__Provided material__.
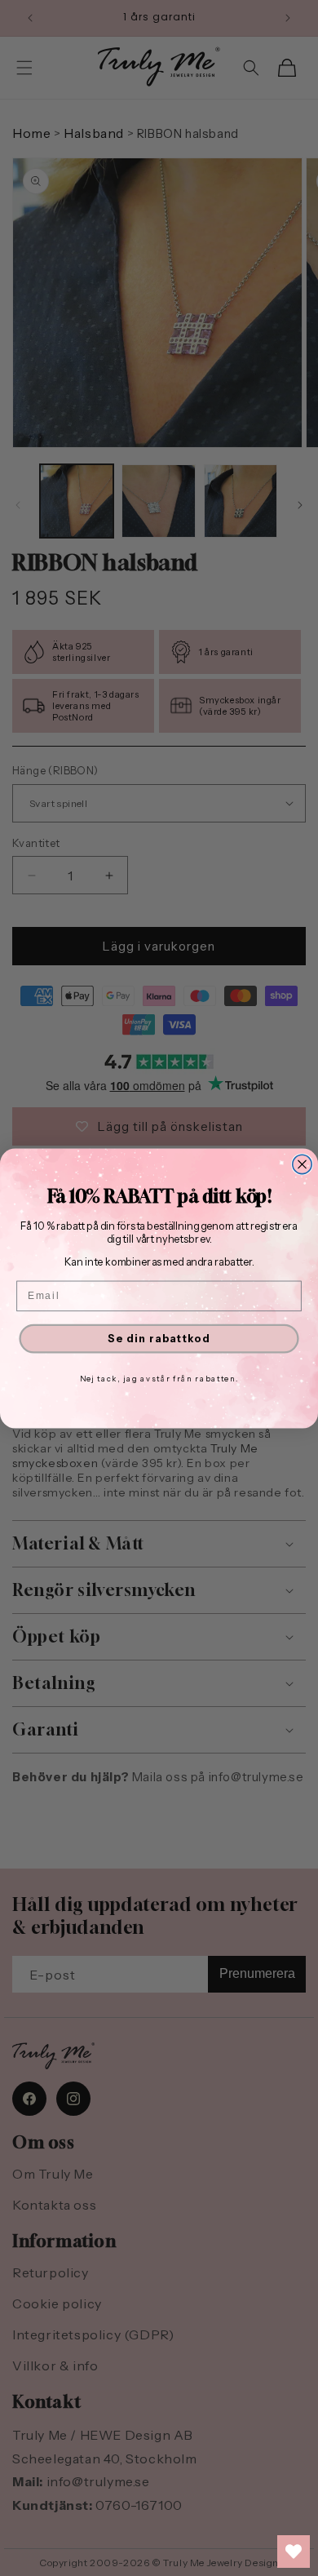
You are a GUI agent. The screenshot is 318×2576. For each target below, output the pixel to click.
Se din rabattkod (159, 1338)
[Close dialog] (302, 1164)
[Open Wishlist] (293, 2551)
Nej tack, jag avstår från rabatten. (159, 1378)
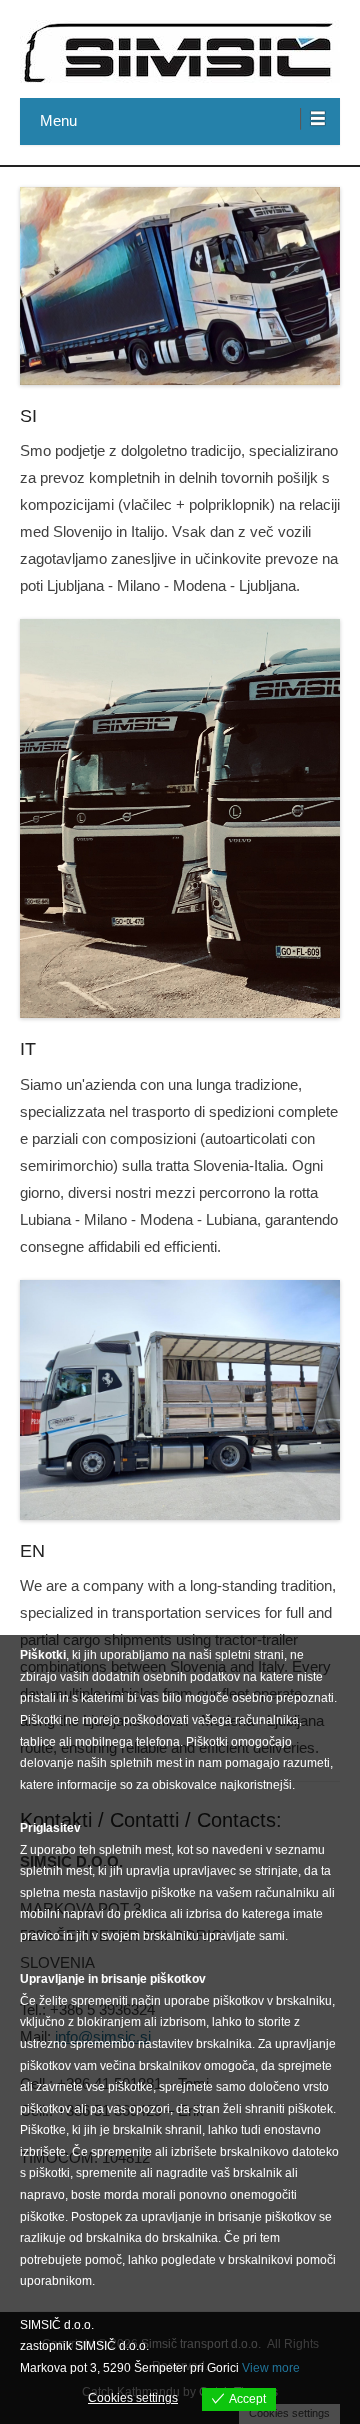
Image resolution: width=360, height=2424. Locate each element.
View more (271, 2368)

__Requirement__. The line containing "[Close dialog] (302, 1164)" and every line after it, up to the last line of the data, should be returned exactly, without the pictures.

__Response area__.
[Close dialog] (302, 1164)
[Open Wishlist] (293, 2551)
Nej tack, jag avstår från rabatten. (159, 1378)
Image resolution: width=360, height=2424. Locate each element.
View more (271, 2368)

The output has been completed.